Los Angeles Daily Journal:
Representing himself through much of the process, Konanykhin managed to convince an immigration judge of an alleged INS and KGB conspiracy and cover-up. Following the court's admonishment, the INS agreed to drop all charges and also pay $100,000..The judge also ordered an investigation of the Justice Department. In separate actions, Konanykhine subsequently won multimillion dollar libel judgments against two Russian newspapers. A $100 million lawsuit against the Justice Department is pending, alleging perjury, fraud, torture and witness tampering by U.S government officers on behalf of the Russian Mafia.
Profit Magazine:
Imagine you are a teenage physics genius who quickly amasses a $300 million empire of real estate and banking ventures, has dozens of cars, six hundred employees, several mansions and two hundred bodyguards—but you are nonetheless kidnapped by those you trusted, threatened with torture and death, and have your entire empire stolen from you one dark night in Budapest.
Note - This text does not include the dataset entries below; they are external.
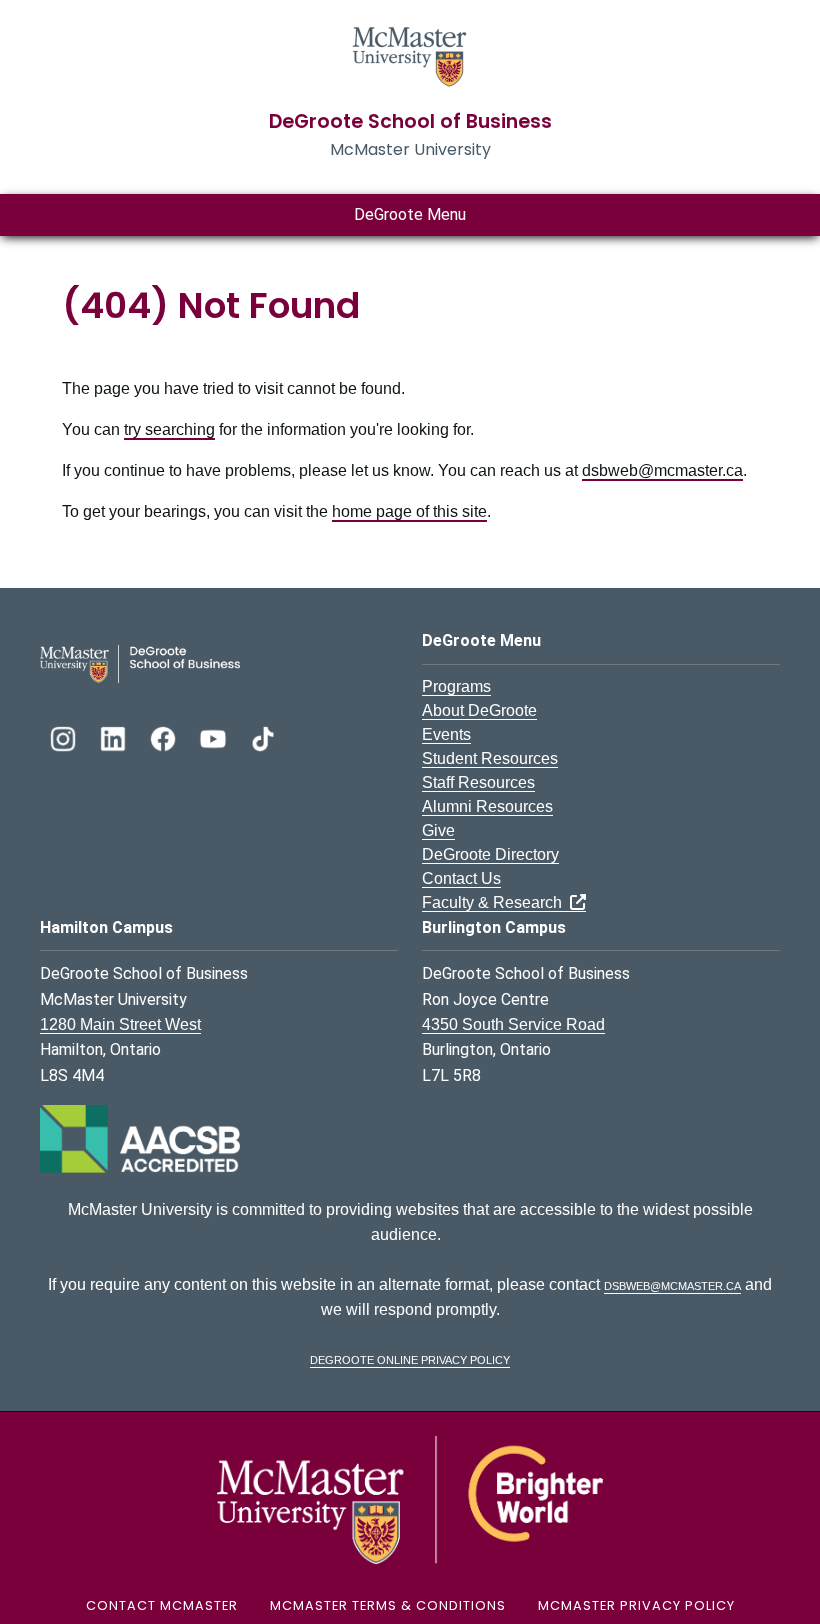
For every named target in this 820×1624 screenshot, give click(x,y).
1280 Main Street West (120, 1024)
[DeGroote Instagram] (65, 736)
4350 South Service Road (513, 1024)
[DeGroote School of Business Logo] (140, 662)
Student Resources (490, 758)
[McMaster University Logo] (410, 1498)
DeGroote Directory (490, 854)
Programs (456, 686)
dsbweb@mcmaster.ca (662, 470)
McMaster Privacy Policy (636, 1605)
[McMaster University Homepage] (410, 54)
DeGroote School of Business (410, 121)
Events (446, 734)
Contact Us (461, 878)
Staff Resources (478, 782)
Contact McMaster (162, 1605)
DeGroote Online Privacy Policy (410, 1358)
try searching (169, 429)
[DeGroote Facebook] (165, 736)
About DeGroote (479, 710)
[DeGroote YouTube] (215, 736)
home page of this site (409, 511)
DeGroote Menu (410, 214)
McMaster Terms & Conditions (388, 1605)
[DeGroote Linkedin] (115, 736)
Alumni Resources (487, 806)
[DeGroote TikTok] (263, 736)
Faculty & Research (496, 902)
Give (438, 830)
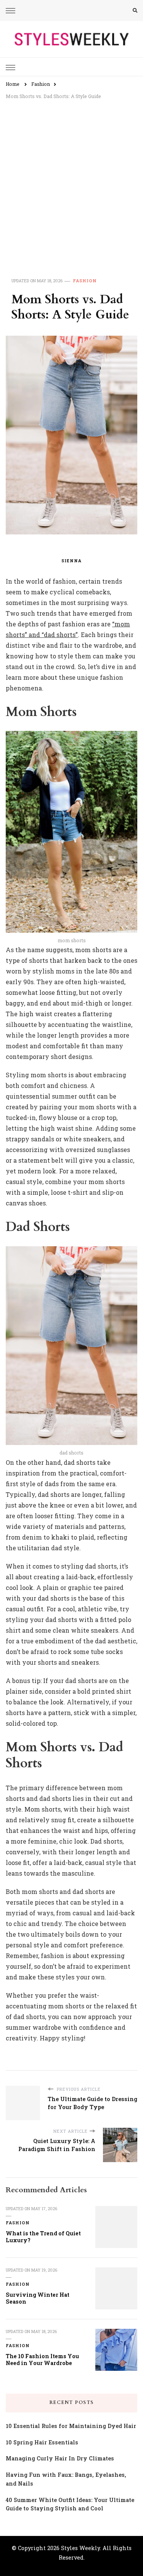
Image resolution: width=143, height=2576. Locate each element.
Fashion (85, 280)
You escape with your life by racing through Eastern-block countries and flying to New York on stashed-away passports—only to have the KGB and Russian Mafia hell-bent on your hide and the U.S. government jailing you and conspiring to serve you up into their clutches. All this before your 29th birthday. Sound like a Tom Clancy thriller? No. . . just a slice in the life of Alexander Konanykhine.